Les dernières heures...
Samedi, le premier ministre est allé voir son patron, le matin, à l'Elysée, par une porte dérobée. L'après-midi, Fillon remit sa démission, évidemment acceptée. Sarkozy le raccompagna sur le perron pour se faire filmer lui serrant longuement la main. Le lendemain matin, dès 10h, le monarque le reconduit, sans attendre lundi. Quel maîtrise du suspense ! Pendant la nuit de samedi à dimanche, la France n'avait donc pas de gouvernement.
« En application de l'article 8 de la Constitution, M. François FILLON a présenté au président de la République la démission du gouvernement. Le président de la République a accepté cette démission et a ainsi mis fin aux fonctions de M. François FILLON. »Fillon publia dans la foulée un communiqué de presse exagérément laudateur : « Je mesure l’honneur qui m’est fait de pouvoir continuer à servir la France. Je mesure aussi la responsabilité qui m’incombe en cette période difficile. La décision du Président m’oblige envers tous les Français.» Mieux : « La fidélité de mon engagement aux côtés de Nicolas Sarkozy, en réponse à sa confiance, s’inspire de ma profonde estime personnelle et de mon adhésion à son action pour le pays.» Décryptez cette dernière phrase, qui conclut le communiqué: la fidélité de Fillon est une réponse à la confiance de Sarkozy. Donnant-donnant. On l'a échappé belle !
Présidence de la République, samedi 13 novembre« En application de l'article 8 de la Constitution, le président de la République a nommé M. François FILLON, Premier ministre. Le président de la République a demandé au Premier ministre de lui proposer un nouveau gouvernement. »
Présidence de la République, dimanche 14 novembre
« Le remaniement, c'est comme une mise à jour iTunes : tu vois pas la différence, mais tu as le sentiment de te faire baiser ». Ce commentaire, lu sur Twitter en fin de matinée dimanche 14 novembre, résumait bien le sentiment général. Sarkozy a pris de vitesse son propre camp, en accélérant le remaniement dès ce weekend. Pris de court, Xavier Bertrand, secrétaire général de l'UMP, l'était assurément. Invité d'Anne-Sophie Lapix à Dimanche+, il devait user de toutes les contorsions verbales imaginables pour éviter tout commentaire définitif.

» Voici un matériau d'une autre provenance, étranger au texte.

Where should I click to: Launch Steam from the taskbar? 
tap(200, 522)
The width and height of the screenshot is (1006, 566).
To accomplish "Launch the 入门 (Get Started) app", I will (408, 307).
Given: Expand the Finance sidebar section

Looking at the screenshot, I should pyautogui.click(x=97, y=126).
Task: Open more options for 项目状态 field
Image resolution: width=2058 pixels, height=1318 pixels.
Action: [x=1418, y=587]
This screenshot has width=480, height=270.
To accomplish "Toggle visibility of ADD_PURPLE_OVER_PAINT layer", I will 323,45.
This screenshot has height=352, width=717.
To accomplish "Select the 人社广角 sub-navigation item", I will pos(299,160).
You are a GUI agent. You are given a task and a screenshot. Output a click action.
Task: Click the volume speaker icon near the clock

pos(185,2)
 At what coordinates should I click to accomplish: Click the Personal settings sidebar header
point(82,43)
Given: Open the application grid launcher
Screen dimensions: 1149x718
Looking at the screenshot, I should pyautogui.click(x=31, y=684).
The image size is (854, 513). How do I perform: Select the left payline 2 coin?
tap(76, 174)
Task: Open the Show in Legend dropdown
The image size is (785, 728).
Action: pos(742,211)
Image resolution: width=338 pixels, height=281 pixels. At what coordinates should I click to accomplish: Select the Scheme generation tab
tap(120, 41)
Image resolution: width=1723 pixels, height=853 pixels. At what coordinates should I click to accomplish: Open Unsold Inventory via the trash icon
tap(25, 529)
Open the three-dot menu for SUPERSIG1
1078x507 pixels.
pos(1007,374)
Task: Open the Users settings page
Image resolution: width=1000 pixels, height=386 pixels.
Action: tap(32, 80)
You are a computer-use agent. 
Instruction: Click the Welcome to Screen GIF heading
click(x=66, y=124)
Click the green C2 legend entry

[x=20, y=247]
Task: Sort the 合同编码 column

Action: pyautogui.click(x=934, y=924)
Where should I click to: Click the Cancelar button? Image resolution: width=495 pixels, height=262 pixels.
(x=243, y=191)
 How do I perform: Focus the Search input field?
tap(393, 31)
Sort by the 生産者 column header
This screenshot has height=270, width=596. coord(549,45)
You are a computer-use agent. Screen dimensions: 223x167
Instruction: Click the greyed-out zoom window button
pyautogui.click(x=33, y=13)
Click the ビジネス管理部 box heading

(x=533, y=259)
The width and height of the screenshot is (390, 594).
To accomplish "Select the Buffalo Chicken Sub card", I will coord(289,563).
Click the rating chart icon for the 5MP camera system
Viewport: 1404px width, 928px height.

Incertain sur son propre sort (« j'irai là où le président de la République me jugera le plus utile »), il ne pensait sans doute pas avoir à commenter un remaniement en cours : « le choix, c'est celui du Président de la République (...) Je ne suis pas là pour livrer un scoop. ». Il avait du mal à expliquer en quoi ce remaniement changerait quoique ce soit : « je n'ai pas vocation à commenter ». Y aura-t-il changement de cap ? « la volonté du président de la république, c'est qu'on travaille jusqu'au bout.»
En cours d'émission, Xavier Bertrand a tenté une diversion, en se félicitant de la libération de la dissidente birmane Aung Suu Kyi, prix Nobel de la Paix 1991. Anne-Sophie Lapix a saisi la balle au bond : « et Liu Xaobo, le prix Nobel de la Paix 2010 ? » Le secrétaire de l'UP devient tout rouge, bégaye quelques phrases de bois : « avec les Chinois, le plus efficace, ce sont les entretiens directs » plutôt que la médiatisation. Anne-Sophie Lapix insiste : « c'est l'accord qui vous lie avec leparti communiste chinois qui vous empêche de féliciter Liu Xaobo pour son Nobel.» Bertrand s'étrangle : « Mais pas du tout ! Avec les autorités chinoises, c'est le dialogue qui donne les résultats les plus efficaces. »
Sur RTL, un autre (ancien) proche du président commente son propre sort. Eric Woerth, défait par son affaire Bettencourt depuis juin dernier, épuisé par les polémiques, aimerait rester. On s'en doute. Il n'est même plus trésorier de l'UMP. « J'ai toujours dit que je désirais rester (...). Je pense que j'ai été un ministre du Budget efficace, et un ministre des Affaires sociales également. C'est au président de choisir, ses décisions seront les bonnes, par principe.»
On se croirait en Corée du Nord.
... pour rien...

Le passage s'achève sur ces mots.